• Goal of the exercise
Let the answer be the lines from the one with "Chalet (426, 2190)" to the end of the entries, copied exactly with both boundary lines kept.

• Raw data
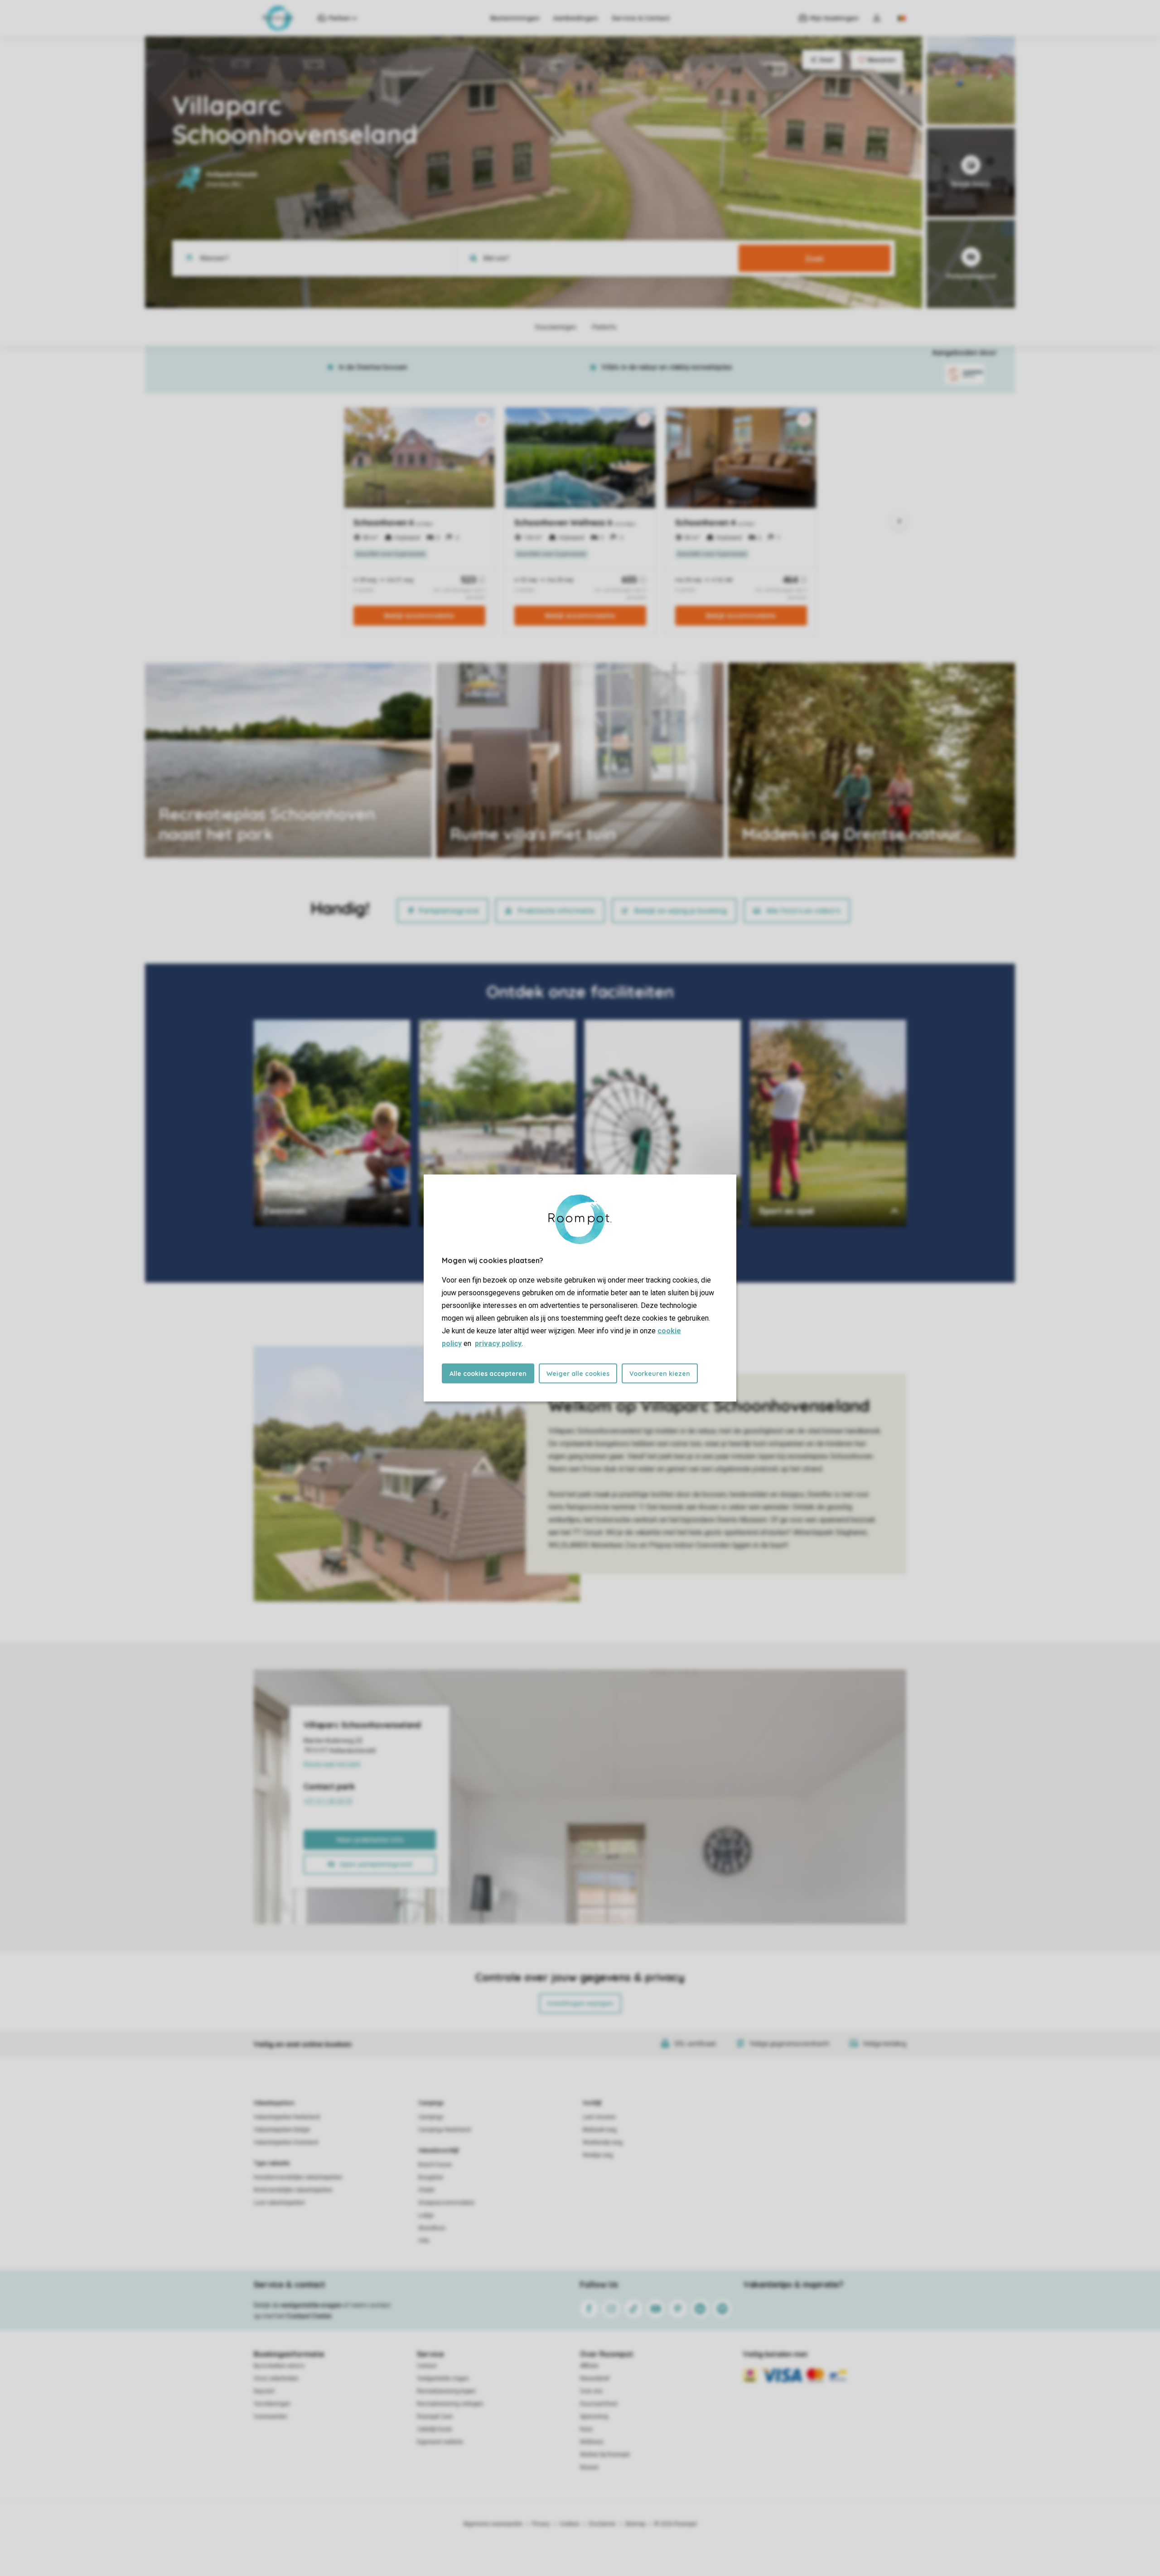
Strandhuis (431, 2228)
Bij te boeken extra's (279, 2366)
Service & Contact (641, 18)
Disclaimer (602, 2524)
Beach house (435, 2164)
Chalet (426, 2190)
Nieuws (589, 2467)
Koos (586, 2429)
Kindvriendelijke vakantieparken (293, 2190)
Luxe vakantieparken (279, 2203)
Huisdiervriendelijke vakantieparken (298, 2177)
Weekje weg (598, 2155)
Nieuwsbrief (594, 2378)
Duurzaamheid (598, 2404)
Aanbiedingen (575, 18)
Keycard (264, 2391)
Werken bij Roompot (605, 2454)
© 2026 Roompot (675, 2524)
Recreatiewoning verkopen (450, 2404)
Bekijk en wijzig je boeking (680, 910)
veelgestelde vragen (311, 2305)
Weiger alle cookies (577, 1374)
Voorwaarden (270, 2416)
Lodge (426, 2215)
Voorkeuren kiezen (659, 1374)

• Answer to the exercise
Chalet (426, 2190)
Nieuws (589, 2467)
Koos (586, 2429)
Kindvriendelijke vakantieparken (293, 2190)
Luxe vakantieparken (279, 2203)
Huisdiervriendelijke vakantieparken (298, 2177)
Weekje weg (598, 2155)
Nieuwsbrief (594, 2378)
Duurzaamheid (598, 2404)
Aanbiedingen (575, 18)
Keycard (264, 2391)
Werken bij Roompot (605, 2454)
© 2026 Roompot (675, 2524)
Recreatiewoning verkopen (450, 2404)
Bekijk en wijzig je boeking (680, 910)
veelgestelde vragen (311, 2305)
Weiger alle cookies (577, 1374)
Voorwaarden (270, 2416)
Lodge (426, 2215)
Voorkeuren kiezen (659, 1374)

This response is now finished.